The permanent installations include several works, any of which would be worth the trip in their own right. Rolf Julius’s two pieces might be of particular interest to musicians: Music for a Garden creates a musical soundscape for the outdoor area while Red is comprised of two suspended speakers that emit an intermittent low-frequency hum and vibrate sympathetically. Meanwhile, on the second floor you can enter into the mirrored rooms of Yayoi Kusama, which joyfully reflect into infinity. From the third floor, Sarah Oppenheimer’s 610-3356 appears to be an airplane wing slicing through the room, but from the fourth floor, this piece instead reveals an aperture through which one views the neighboring yard.
However, it’s the second floor, devoted entirely to three pieces by James Turrell, that make visiting this museum a categorical imperative and a sublime experience. When you step onto the second floor, a guide greets you and directs you towards Castro, Red. As you walk from the lit atrium into a dark space, the floor slopes slightly, upsetting your sense of balance and slowing your walking pace.
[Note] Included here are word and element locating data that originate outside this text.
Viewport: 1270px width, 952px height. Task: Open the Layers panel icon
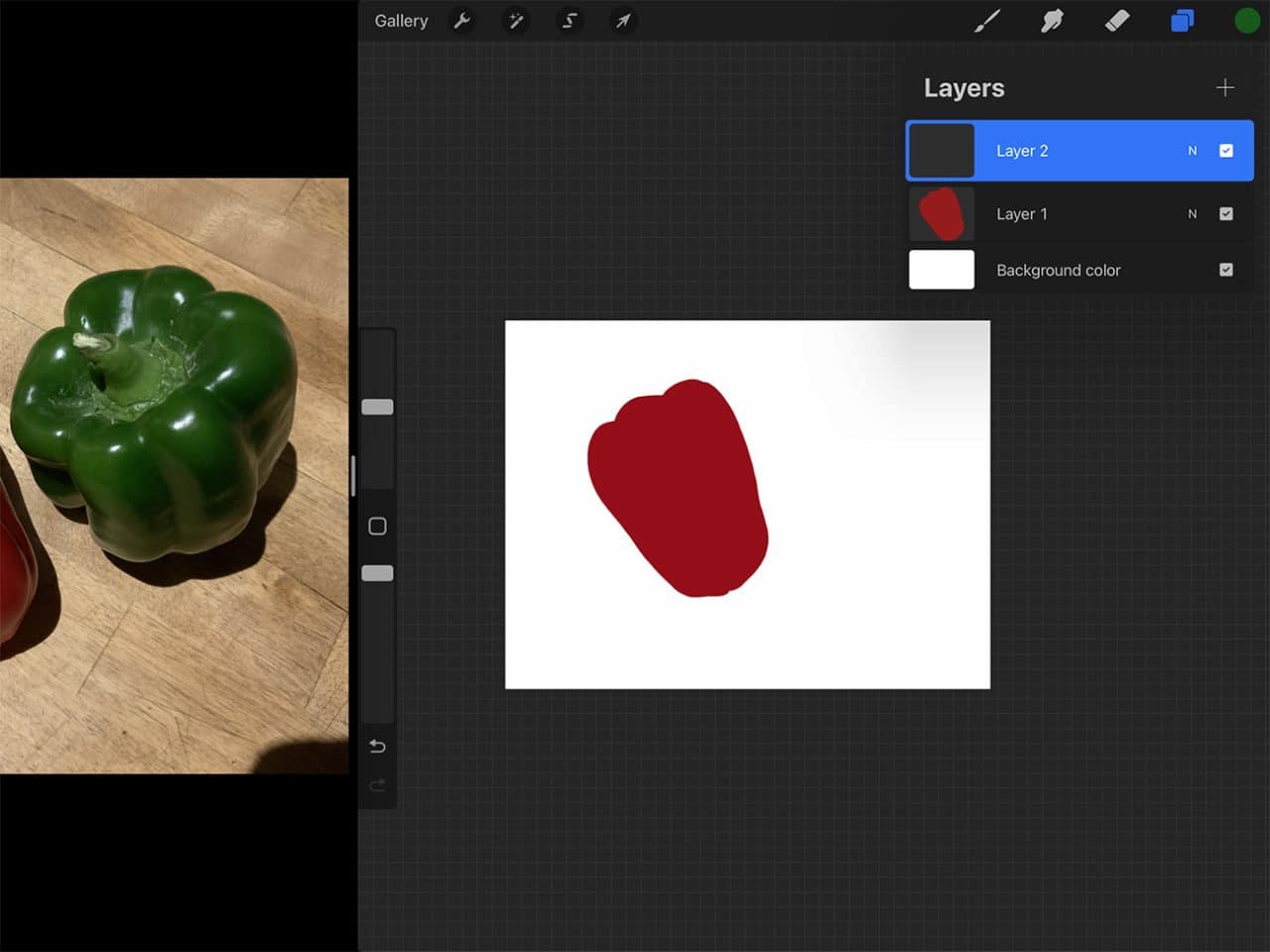point(1182,20)
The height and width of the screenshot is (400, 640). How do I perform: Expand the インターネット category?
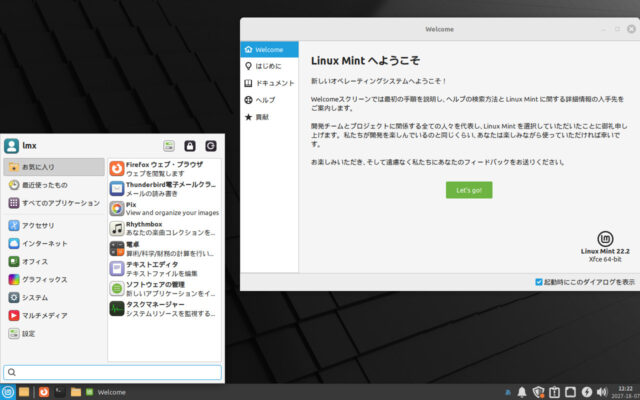pyautogui.click(x=54, y=243)
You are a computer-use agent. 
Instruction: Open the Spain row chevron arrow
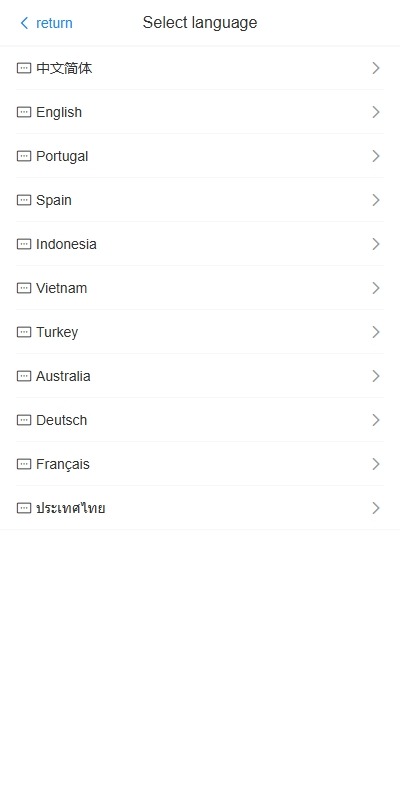376,200
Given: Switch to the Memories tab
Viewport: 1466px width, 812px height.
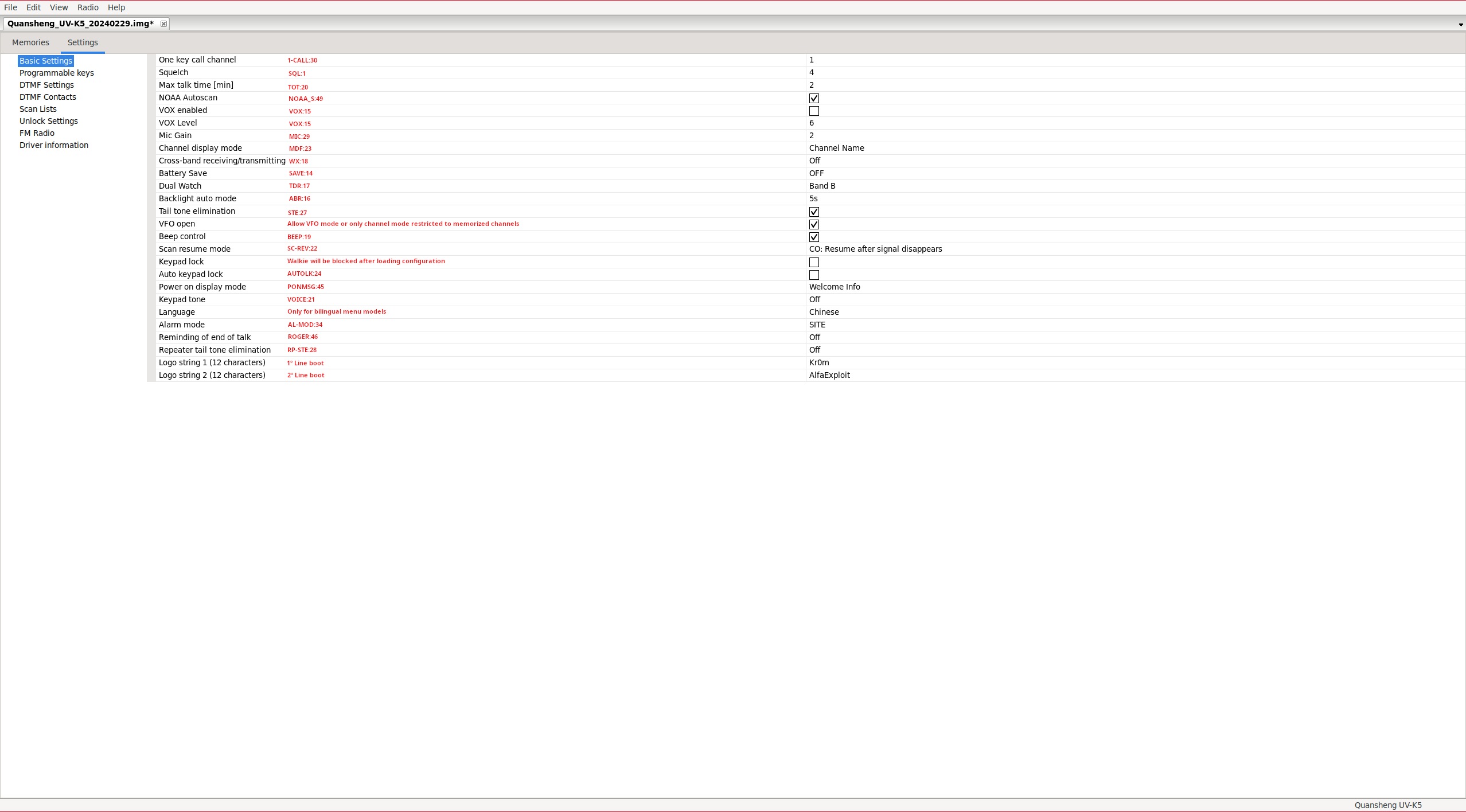Looking at the screenshot, I should pos(30,42).
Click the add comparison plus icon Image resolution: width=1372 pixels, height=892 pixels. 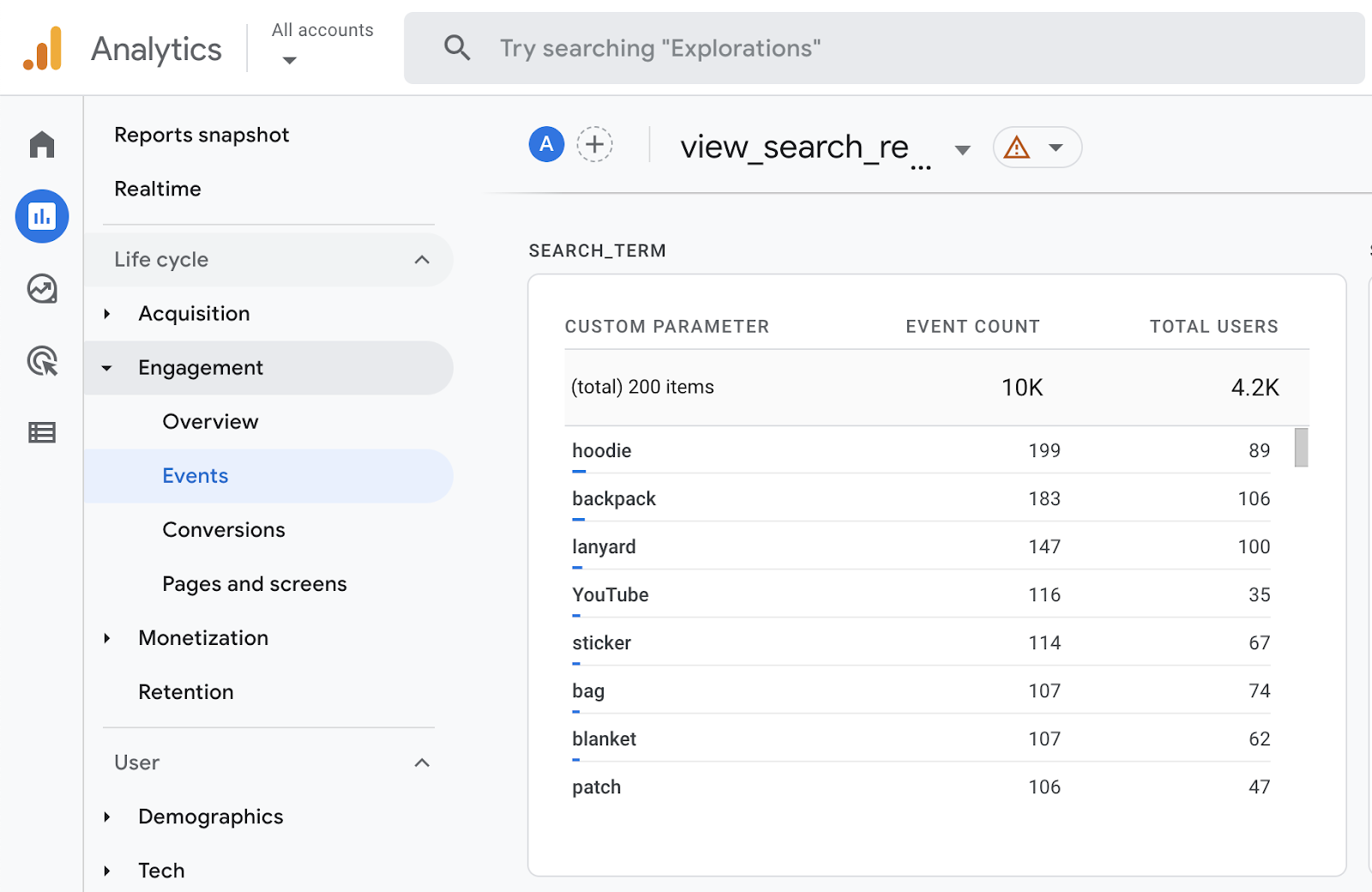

This subtle touch becomes absolutely necessary as you enter a dark room with a sculpture of a glowing red cube suspended on the far wall. Without having slowed, there might be nothing remarkable about this sculpture. However, as you walk very carefully towards it, you sense that there’s something special about this particular cube. It gradually becomes apparent that what you initially perceived to be a weighty three-dimensional object is truly projected light. There is no sculpture on the wall, only light projected from the ceiling in such a way that your brain processes the information to create a sculptural object that doesn’t truly exist. Thus, the ephemeral becomes real.
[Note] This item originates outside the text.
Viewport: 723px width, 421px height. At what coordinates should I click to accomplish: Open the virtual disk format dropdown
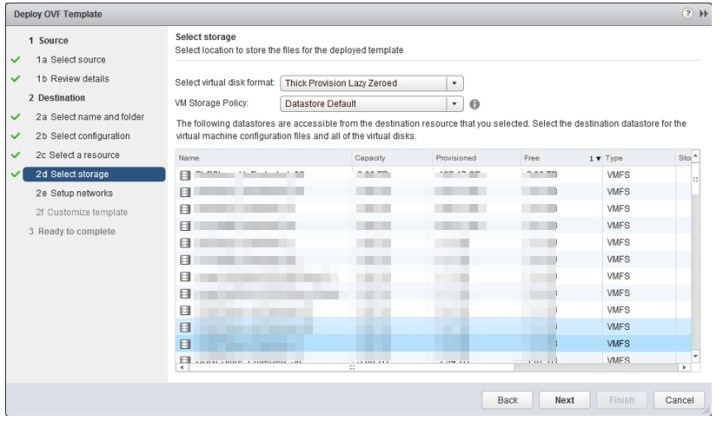click(x=455, y=84)
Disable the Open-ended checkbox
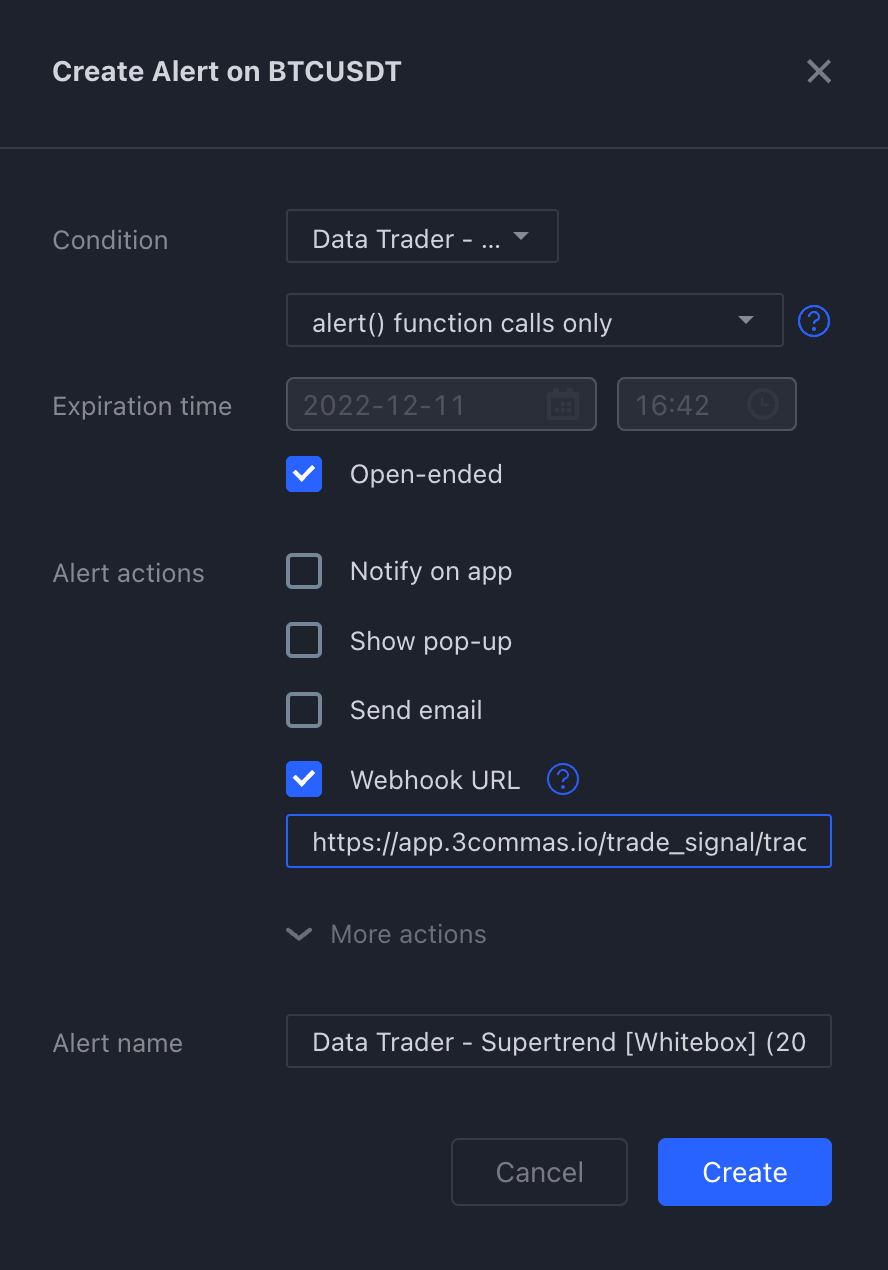 304,474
When you return to the atrium, the guide points you towards Danaë. Again, the floor slows you as you move from light to dark. And again, you enter a room with a glowing sculpture projecting from the far wall. As you walk in, it appears that the main differences between these first two pieces are that the first work is red while this is blue, and the first is a cube while this is a huge rectangle that only projects a few inches into the room. Nearing this second source of light, your perception again adjusts so that what you first saw as a three-dimensional object you realize instead is ephemeral light. Only you gradually realize that perhaps even this re-contextualization has led you astray. Instead of light projected onto a wall, there is a gaping hole in the wall and a light-filled room revealed behind it. It’s difficult to describe the visceral joy created by the endorphins released by the brain as it solves these complex perceptual puzzles, except to say that the feeling is very similar to that experienced by a listener who suddenly begins to hear the underlying music in what was initially perceived as noise.
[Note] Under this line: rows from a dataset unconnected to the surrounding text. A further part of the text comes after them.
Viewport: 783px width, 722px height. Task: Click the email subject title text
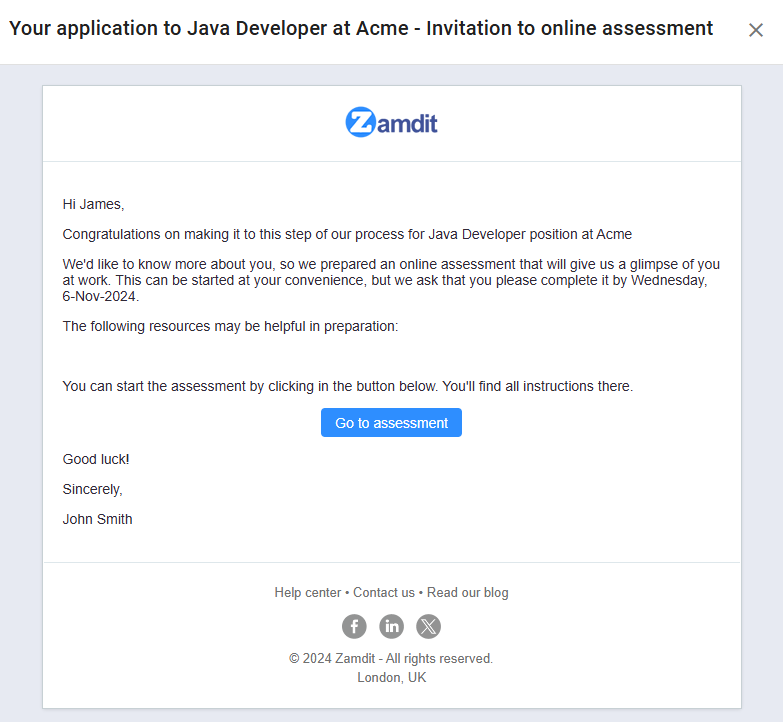(361, 29)
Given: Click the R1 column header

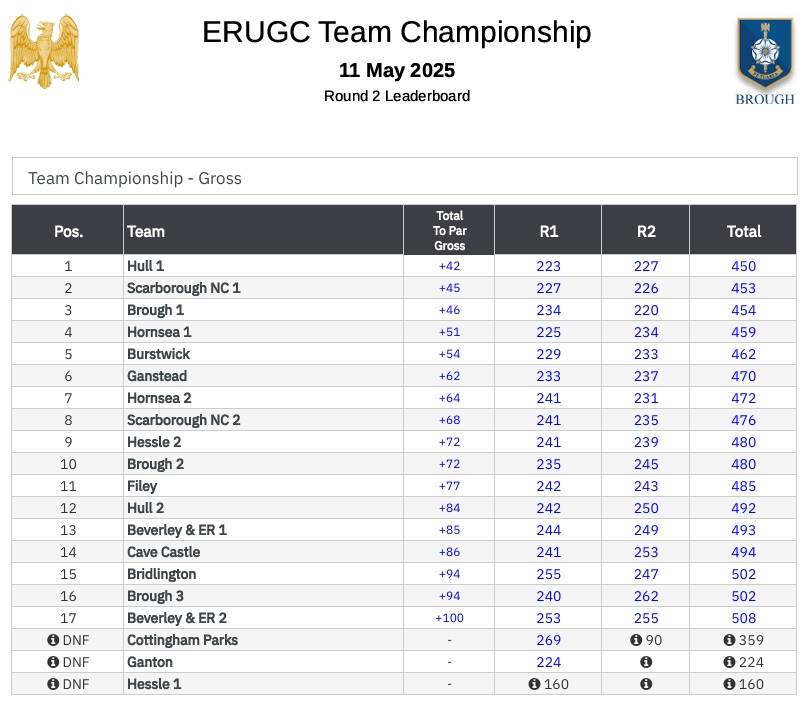Looking at the screenshot, I should coord(548,231).
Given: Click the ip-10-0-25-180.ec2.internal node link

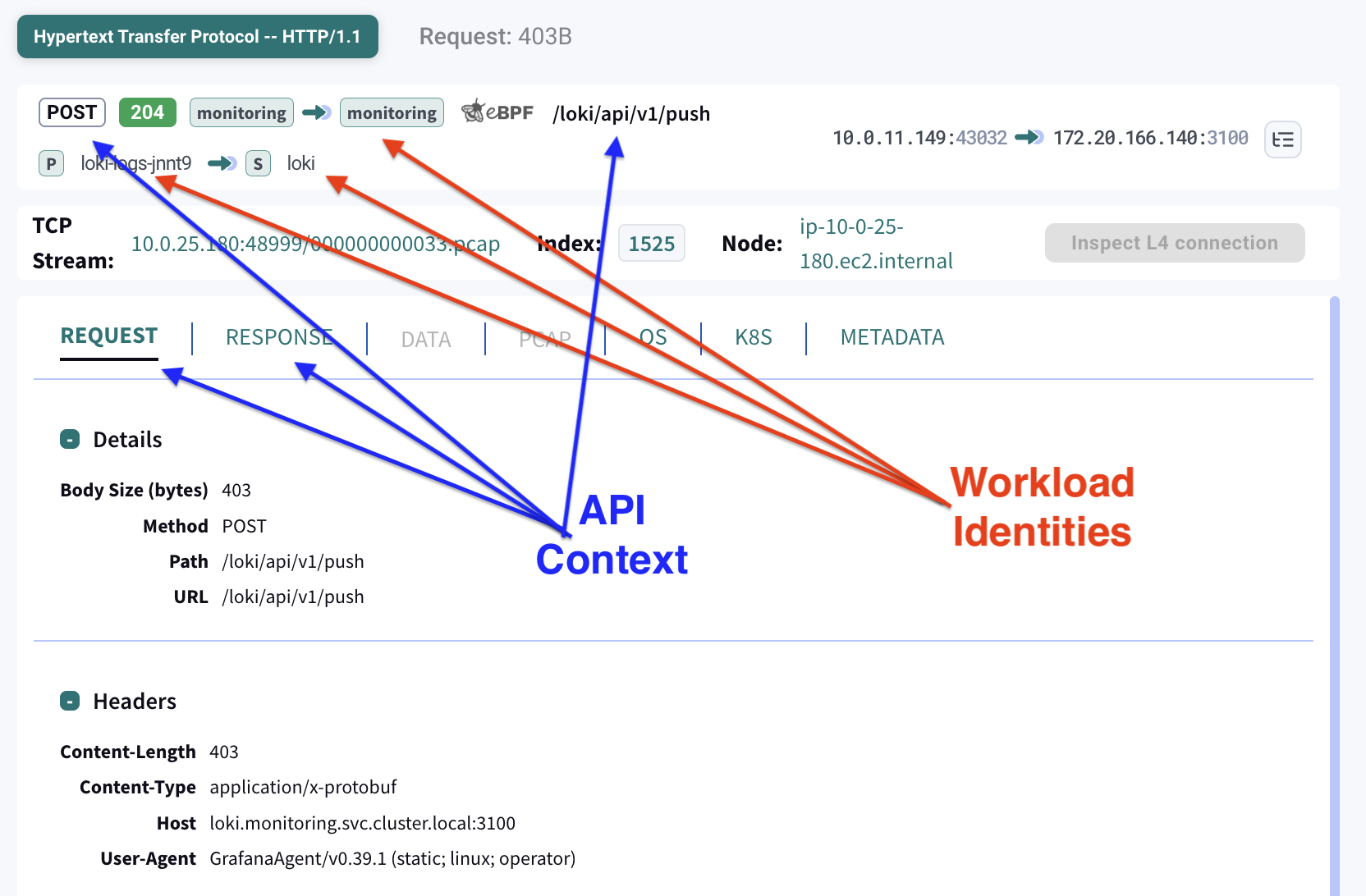Looking at the screenshot, I should point(876,244).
Before you enter Pleiades, the final installation on this floor, the guide tells you that it takes several minutes to experience it fully. You walk up a pitch-black ramp, grasping the railings to either side for support. At the top of the ramp, you grope towards one of the two chairs placed to either side of you, and sit in utter darkness. After a short while, you realize that you’re not in complete darkness: there are thousands of tiny white lights. Over time, as you try to focus on these lights, they merge into a single light source, then fragment again, then begin swirling all around you. This sculpting of light through time becomes a transcendent mystical experience.
In many ways, Turrell’s pieces are the sculptural equivalent of music. They can only be experienced through time. The audience must approach the works in a specified order for them to have their intended effect. They are about perception and time, without any specific denotative representation ameliorating between the viewer and an emotional experience of the art. Because of this, they are able to convey the transcendent emotional qualities normally reserved for music.